Em março, ele disse que não participaria mais do julgamento porque não esperava que fosse justo. Na sexta-feira, seus advogados disseram que as autoridades da prisão continuavam a submetê-los a revistas, proibindo-os de levar documentos para suas reuniões e haviam confiscado materiais jurídicos confidenciais e privilegiados relacionados ao caso – uma questão que o ex-procurador-geral imediato de Ruanda inadvertidamente admitido em uma gravação de vídeo.
Kate Gibson, a principal advogada de Rusesabagina, disse: “Qualquer uma dessas violações levaria um judiciário independente a suspender permanentemente os procedimentos contra um acusado”.
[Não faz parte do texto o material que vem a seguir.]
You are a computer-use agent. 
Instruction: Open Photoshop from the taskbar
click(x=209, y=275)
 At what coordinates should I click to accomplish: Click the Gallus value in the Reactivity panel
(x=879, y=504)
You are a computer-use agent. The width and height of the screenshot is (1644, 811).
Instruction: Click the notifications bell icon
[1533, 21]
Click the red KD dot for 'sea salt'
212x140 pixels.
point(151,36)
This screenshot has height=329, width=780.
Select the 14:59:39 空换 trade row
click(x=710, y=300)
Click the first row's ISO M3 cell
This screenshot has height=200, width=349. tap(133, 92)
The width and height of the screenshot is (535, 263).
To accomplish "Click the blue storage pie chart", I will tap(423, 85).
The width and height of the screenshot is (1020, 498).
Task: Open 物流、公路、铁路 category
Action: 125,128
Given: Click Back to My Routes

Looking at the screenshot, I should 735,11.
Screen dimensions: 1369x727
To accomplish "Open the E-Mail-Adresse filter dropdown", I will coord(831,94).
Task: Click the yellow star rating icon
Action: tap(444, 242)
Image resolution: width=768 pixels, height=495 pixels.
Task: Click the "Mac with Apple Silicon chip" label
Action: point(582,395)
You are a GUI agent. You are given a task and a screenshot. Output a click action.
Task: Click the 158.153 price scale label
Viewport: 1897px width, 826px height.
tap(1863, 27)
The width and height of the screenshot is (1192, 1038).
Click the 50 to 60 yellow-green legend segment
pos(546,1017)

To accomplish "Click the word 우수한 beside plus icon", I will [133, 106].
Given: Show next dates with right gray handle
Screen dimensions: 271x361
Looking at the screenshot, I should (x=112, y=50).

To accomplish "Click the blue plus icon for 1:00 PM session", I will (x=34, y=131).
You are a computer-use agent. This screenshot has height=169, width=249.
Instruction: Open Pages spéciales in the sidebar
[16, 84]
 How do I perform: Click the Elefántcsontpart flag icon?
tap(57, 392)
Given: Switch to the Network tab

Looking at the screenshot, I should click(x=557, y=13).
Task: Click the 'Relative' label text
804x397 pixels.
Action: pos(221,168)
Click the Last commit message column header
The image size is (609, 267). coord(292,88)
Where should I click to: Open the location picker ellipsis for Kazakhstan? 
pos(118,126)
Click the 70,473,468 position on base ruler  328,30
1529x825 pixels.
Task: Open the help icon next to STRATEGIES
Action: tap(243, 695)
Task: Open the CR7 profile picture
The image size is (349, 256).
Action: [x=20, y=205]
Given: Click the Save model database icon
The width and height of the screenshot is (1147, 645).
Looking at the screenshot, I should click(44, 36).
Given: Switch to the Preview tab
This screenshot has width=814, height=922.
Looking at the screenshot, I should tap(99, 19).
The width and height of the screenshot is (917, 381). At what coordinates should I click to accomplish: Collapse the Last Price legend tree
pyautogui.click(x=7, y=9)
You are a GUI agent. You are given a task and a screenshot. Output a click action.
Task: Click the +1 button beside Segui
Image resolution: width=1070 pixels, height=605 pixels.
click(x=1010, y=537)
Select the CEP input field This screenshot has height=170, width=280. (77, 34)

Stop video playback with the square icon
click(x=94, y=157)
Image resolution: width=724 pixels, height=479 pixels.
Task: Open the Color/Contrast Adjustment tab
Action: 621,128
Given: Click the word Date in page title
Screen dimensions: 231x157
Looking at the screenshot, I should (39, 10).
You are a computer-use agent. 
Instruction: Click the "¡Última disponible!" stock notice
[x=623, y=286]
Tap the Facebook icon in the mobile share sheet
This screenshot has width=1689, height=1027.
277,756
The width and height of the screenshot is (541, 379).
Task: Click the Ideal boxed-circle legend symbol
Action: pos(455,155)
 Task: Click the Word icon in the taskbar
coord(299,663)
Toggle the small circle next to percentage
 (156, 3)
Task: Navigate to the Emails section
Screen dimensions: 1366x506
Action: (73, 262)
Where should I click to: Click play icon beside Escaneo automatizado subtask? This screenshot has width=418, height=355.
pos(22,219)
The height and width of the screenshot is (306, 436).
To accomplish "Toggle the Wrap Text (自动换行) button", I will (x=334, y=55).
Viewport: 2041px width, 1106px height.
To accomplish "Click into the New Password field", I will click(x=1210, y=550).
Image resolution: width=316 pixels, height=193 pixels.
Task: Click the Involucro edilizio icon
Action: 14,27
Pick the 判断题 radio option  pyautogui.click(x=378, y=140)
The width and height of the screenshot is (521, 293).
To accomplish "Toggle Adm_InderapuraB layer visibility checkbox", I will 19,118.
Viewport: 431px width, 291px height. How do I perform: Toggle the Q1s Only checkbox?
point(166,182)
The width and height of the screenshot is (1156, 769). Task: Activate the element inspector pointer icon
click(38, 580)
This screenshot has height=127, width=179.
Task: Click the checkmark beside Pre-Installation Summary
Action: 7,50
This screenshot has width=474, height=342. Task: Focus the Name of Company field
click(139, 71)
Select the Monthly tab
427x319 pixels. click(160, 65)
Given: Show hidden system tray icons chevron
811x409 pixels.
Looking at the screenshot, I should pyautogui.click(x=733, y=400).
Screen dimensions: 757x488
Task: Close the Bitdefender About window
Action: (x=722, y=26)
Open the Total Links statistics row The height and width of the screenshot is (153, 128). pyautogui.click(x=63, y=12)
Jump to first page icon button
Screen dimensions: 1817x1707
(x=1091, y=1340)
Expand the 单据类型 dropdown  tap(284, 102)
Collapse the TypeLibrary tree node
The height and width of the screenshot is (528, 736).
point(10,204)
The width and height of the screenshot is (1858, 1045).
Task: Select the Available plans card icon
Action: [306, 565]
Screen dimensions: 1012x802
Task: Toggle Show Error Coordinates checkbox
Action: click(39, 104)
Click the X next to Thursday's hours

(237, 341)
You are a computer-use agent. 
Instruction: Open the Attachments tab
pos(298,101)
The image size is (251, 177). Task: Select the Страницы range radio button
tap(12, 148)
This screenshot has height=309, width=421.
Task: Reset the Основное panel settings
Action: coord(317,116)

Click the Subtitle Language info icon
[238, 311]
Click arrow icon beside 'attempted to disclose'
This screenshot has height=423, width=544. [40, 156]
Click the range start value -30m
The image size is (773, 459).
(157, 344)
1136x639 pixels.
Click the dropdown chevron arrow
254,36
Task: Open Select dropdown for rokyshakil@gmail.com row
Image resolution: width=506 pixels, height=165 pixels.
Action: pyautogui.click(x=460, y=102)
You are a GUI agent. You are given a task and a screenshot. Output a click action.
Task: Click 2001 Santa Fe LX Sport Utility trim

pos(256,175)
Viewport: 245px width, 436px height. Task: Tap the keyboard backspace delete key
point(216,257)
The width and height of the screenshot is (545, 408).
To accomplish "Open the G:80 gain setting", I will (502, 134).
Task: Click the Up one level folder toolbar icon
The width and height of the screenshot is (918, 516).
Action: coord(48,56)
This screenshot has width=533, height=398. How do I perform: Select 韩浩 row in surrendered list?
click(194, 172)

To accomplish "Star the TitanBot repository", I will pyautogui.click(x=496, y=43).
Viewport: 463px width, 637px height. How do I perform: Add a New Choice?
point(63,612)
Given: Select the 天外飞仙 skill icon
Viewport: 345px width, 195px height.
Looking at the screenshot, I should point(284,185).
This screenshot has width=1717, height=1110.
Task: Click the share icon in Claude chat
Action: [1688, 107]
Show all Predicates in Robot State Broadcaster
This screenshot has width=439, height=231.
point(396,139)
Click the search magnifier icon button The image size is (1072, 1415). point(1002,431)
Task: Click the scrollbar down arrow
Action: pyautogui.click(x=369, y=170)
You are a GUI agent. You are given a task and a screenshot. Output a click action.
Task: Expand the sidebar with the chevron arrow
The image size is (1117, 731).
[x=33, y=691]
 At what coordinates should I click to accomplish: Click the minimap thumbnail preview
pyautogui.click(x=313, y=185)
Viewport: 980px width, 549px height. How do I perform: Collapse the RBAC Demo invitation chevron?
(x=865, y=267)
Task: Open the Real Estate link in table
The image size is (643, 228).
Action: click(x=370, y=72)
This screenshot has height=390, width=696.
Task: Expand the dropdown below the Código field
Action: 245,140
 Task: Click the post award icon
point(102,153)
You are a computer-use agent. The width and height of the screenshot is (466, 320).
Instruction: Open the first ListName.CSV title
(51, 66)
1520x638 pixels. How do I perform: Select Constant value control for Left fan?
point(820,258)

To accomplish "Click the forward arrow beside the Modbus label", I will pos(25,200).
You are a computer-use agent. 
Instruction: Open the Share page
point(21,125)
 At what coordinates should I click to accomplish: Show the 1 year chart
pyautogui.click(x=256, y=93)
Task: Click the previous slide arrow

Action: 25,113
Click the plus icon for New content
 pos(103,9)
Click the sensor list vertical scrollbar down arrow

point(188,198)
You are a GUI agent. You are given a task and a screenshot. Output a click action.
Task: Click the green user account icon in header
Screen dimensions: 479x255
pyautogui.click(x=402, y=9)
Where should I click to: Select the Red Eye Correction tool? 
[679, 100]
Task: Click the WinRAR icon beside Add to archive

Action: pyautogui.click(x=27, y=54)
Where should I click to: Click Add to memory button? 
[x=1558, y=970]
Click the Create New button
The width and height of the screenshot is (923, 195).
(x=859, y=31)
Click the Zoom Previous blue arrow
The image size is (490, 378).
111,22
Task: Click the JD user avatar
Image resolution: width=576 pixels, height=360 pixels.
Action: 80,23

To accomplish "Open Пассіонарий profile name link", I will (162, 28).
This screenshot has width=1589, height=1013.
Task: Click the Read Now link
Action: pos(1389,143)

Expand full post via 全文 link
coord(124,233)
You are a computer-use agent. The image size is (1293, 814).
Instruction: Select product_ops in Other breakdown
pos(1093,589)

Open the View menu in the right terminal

À medida que o julgamento avançava, alguns dos co-réus do Sr. Rusesabagina retrataram seu depoimento contra ele, dizendo que ele nunca havia pertencido a um grupo rebelde ou ordenado ataques. Entre eles estava Callixte Nsabimana, o ex-porta-voz do grupo armado, que foi trazido de Comores para Ruanda em circunstâncias misteriosas em 2019.
Em junho, a equipe internacional de defesa de Rusesabagina disse que as autoridades disseram a ele que impediriam seu acesso a alimentos, água e remédios – uma medida que, segundo eles, pretendia pressioná-lo a voltar a julgamento. As autoridades ruandesas disseram que ele estava sendo tratado como os outros presos e tinha acesso a refeições e a um médico.
Recentemente libertado do confinamento solitário após 258 dias, o Sr. Rusesabagina vai à igreja aos sábados, faz pequenas caminhadas diárias, conversa com sua família uma vez por semana e lê livros enviados por familiares. Mas sua interação com os presos é muito limitada, disse Rudakemwa, seu advogado.
“Ninguém tem permissão para falar com ele”, disse ele. “É como um outro isolamento.”